We have 5% of their share of wallet.
Of the people that are in a loyalty program, well, clearly it's higher than that.
But I'll tell you what, there's a lot of upside to that as well.
We believe even when we look at our best guest, if you step back, there are -- I don't know -- I'm going to make, 50,000 places you can buy beauty in the US, right?
So between grocery, mass, drug, department store, specialty retailers, online there's a lot of places you could buy beauty.
So there's a lot of sources of volume and share gain.
The whole idea for us, and our guests seem to be resonating with this, is the more she spends with the loyalty program, right, the more benefit she gets by consolidating her spend at Ulta.
So we have not tapped that out, either in terms of the number of the relevant, the addressable market in terms of folks that could be in our loyalty program.
As well as, we'll never have a 100% of anybody's wallet I think -- that's kind of in any category, think about grocery for example, people buy food probably in two or three or four different types of retail outlets.
It's probably going to be always a little bit like that with beauty.
But we feel good about where it is, and there's still a lot of potential for that growth.
- Analyst
Okay, thank you.
Operator
Our next question comes from Daniel Hofkin with William Blair.
- Analyst
Good afternoon.
Congrats as well.
Two quick questions, one on the comp, further uptick, anything you could point to either in terms of brand, marketing, et cetera that led to the further acceleration in the first quarter?

* _Data supplied_
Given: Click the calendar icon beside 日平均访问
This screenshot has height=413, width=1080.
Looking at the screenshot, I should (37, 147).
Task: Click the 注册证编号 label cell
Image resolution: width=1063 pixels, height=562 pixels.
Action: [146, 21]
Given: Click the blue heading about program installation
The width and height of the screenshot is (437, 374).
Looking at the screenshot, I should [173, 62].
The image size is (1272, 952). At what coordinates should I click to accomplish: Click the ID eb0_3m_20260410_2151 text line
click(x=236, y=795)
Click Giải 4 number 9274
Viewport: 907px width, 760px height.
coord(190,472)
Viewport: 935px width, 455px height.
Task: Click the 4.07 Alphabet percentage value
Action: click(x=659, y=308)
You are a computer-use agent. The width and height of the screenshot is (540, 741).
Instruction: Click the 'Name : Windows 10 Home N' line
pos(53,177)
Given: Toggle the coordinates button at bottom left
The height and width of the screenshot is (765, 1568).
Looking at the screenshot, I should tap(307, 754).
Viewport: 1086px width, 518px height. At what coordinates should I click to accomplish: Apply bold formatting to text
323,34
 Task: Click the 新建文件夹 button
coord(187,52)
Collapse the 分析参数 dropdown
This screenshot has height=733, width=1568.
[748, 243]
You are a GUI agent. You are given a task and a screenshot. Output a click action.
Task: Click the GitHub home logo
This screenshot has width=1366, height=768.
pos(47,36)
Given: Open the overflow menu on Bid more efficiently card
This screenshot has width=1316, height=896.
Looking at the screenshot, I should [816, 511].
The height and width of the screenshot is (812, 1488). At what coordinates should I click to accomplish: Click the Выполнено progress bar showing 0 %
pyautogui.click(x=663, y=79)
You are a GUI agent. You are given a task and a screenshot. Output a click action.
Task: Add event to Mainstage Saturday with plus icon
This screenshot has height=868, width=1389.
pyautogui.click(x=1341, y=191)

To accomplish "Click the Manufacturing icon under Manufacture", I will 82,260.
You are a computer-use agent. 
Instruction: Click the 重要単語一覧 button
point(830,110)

* _Task list_
1. Print the earnings call excerpt from "The whole idea" up to and including "that with beauty.".
2. In the earnings call excerpt, roughly how many places to buy beauty in the US does the speaker estimate there are?
3. List every type of place to buy beauty that the earnings call excerpt names.
The lines are separate material from the earnings call excerpt.

* _Answers given_
1.
The whole idea for us, and our guests seem to be resonating with this, is the more she spends with the loyalty program, right, the more benefit she gets by consolidating her spend at Ulta.
So we have not tapped that out, either in terms of the number of the relevant, the addressable market in terms of folks that could be in our loyalty program.
As well as, we'll never have a 100% of anybody's wallet I think -- that's kind of in any category, think about grocery for example, people buy food probably in two or three or four different types of retail outlets.
It's probably going to be always a little bit like that with beauty.

2. About 50,000.

3. Grocery, mass, drug, department store, specialty retailers, online